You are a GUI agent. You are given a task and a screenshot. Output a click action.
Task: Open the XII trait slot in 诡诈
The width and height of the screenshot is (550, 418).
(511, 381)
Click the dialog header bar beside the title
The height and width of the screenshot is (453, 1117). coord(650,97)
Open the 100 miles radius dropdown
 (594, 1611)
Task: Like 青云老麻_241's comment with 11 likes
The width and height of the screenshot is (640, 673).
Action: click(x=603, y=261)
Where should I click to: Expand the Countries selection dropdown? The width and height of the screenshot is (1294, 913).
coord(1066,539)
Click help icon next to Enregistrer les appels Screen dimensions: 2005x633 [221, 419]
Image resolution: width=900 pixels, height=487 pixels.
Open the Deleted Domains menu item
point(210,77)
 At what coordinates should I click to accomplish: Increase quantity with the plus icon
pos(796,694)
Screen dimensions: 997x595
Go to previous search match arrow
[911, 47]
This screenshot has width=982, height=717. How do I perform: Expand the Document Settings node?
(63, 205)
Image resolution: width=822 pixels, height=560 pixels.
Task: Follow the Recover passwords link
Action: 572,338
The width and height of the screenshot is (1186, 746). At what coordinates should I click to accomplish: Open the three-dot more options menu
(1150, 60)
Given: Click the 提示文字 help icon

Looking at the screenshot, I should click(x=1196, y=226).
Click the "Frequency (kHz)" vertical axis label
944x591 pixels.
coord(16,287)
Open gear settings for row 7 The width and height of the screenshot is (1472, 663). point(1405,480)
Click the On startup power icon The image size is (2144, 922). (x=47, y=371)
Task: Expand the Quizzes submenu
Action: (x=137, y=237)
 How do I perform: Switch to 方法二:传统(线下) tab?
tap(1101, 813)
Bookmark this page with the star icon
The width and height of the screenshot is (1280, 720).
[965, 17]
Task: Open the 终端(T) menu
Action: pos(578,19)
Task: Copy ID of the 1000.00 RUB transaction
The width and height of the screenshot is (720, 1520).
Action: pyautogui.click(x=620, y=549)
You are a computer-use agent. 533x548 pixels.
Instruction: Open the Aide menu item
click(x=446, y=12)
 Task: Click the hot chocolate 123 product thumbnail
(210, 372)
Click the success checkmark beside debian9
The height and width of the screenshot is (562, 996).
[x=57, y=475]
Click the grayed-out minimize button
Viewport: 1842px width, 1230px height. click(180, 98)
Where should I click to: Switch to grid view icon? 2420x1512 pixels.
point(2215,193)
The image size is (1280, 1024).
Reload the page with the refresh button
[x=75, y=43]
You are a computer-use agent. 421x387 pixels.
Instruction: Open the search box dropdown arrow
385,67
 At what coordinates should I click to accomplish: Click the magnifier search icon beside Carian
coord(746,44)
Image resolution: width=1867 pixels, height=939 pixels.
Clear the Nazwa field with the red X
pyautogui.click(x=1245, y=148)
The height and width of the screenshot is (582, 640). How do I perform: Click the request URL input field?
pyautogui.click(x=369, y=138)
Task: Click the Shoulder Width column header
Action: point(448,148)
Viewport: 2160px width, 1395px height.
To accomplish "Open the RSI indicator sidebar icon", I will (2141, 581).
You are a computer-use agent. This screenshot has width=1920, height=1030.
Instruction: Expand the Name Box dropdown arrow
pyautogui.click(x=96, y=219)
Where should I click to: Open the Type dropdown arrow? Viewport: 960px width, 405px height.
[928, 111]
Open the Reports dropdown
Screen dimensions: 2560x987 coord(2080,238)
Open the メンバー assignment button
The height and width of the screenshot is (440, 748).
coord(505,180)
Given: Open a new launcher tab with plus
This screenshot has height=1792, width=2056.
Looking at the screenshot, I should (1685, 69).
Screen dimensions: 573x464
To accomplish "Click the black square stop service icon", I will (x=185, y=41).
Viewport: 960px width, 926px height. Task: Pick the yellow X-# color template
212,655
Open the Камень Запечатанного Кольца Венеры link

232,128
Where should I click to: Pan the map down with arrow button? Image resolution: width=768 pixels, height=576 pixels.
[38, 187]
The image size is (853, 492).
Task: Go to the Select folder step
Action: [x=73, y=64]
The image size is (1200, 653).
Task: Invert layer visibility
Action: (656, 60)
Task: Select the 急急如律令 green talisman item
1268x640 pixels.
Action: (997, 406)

--- Work to complete ---
Could you copy out all of the records above, word for word?

--- Complete output ---
You are a GUI agent. You are given a task and a screenshot. Output a click action.
Task: Open the XII trait slot in 诡诈
The width and height of the screenshot is (550, 418).
(511, 381)
Click the dialog header bar beside the title
The height and width of the screenshot is (453, 1117). coord(650,97)
Open the 100 miles radius dropdown
 (594, 1611)
Task: Like 青云老麻_241's comment with 11 likes
The width and height of the screenshot is (640, 673).
Action: click(x=603, y=261)
Where should I click to: Expand the Countries selection dropdown? The width and height of the screenshot is (1294, 913).
coord(1066,539)
Click help icon next to Enregistrer les appels Screen dimensions: 2005x633 [221, 419]
Image resolution: width=900 pixels, height=487 pixels.
Open the Deleted Domains menu item
point(210,77)
 At what coordinates should I click to accomplish: Increase quantity with the plus icon
pos(796,694)
Screen dimensions: 997x595
Go to previous search match arrow
[911, 47]
This screenshot has width=982, height=717. How do I perform: Expand the Document Settings node?
(63, 205)
Image resolution: width=822 pixels, height=560 pixels.
Task: Follow the Recover passwords link
Action: 572,338
The width and height of the screenshot is (1186, 746). At what coordinates should I click to accomplish: Open the three-dot more options menu
(1150, 60)
Given: Click the 提示文字 help icon

Looking at the screenshot, I should click(x=1196, y=226).
Click the "Frequency (kHz)" vertical axis label
944x591 pixels.
coord(16,287)
Open gear settings for row 7 The width and height of the screenshot is (1472, 663). point(1405,480)
Click the On startup power icon The image size is (2144, 922). (x=47, y=371)
Task: Expand the Quizzes submenu
Action: (x=137, y=237)
 How do I perform: Switch to 方法二:传统(线下) tab?
tap(1101, 813)
Bookmark this page with the star icon
The width and height of the screenshot is (1280, 720).
[965, 17]
Task: Open the 终端(T) menu
Action: pos(578,19)
Task: Copy ID of the 1000.00 RUB transaction
The width and height of the screenshot is (720, 1520).
Action: pyautogui.click(x=620, y=549)
You are a computer-use agent. 533x548 pixels.
Instruction: Open the Aide menu item
click(x=446, y=12)
 Task: Click the hot chocolate 123 product thumbnail
(210, 372)
Click the success checkmark beside debian9
The height and width of the screenshot is (562, 996).
[x=57, y=475]
Click the grayed-out minimize button
Viewport: 1842px width, 1230px height. click(180, 98)
Where should I click to: Switch to grid view icon? 2420x1512 pixels.
point(2215,193)
The image size is (1280, 1024).
Reload the page with the refresh button
[x=75, y=43]
You are a computer-use agent. 421x387 pixels.
Instruction: Open the search box dropdown arrow
385,67
 At what coordinates should I click to accomplish: Click the magnifier search icon beside Carian
coord(746,44)
Image resolution: width=1867 pixels, height=939 pixels.
Clear the Nazwa field with the red X
pyautogui.click(x=1245, y=148)
The height and width of the screenshot is (582, 640). How do I perform: Click the request URL input field?
pyautogui.click(x=369, y=138)
Task: Click the Shoulder Width column header
Action: point(448,148)
Viewport: 2160px width, 1395px height.
To accomplish "Open the RSI indicator sidebar icon", I will (2141, 581).
You are a computer-use agent. This screenshot has width=1920, height=1030.
Instruction: Expand the Name Box dropdown arrow
pyautogui.click(x=96, y=219)
Where should I click to: Open the Type dropdown arrow? Viewport: 960px width, 405px height.
[928, 111]
Open the Reports dropdown
Screen dimensions: 2560x987 coord(2080,238)
Open the メンバー assignment button
The height and width of the screenshot is (440, 748).
coord(505,180)
Given: Open a new launcher tab with plus
This screenshot has height=1792, width=2056.
Looking at the screenshot, I should (1685, 69).
Screen dimensions: 573x464
To accomplish "Click the black square stop service icon", I will (x=185, y=41).
Viewport: 960px width, 926px height. Task: Pick the yellow X-# color template
212,655
Open the Камень Запечатанного Кольца Венеры link

232,128
Where should I click to: Pan the map down with arrow button? Image resolution: width=768 pixels, height=576 pixels.
[38, 187]
The image size is (853, 492).
Task: Go to the Select folder step
Action: [x=73, y=64]
The image size is (1200, 653).
Task: Invert layer visibility
Action: (656, 60)
Task: Select the 急急如律令 green talisman item
1268x640 pixels.
Action: (997, 406)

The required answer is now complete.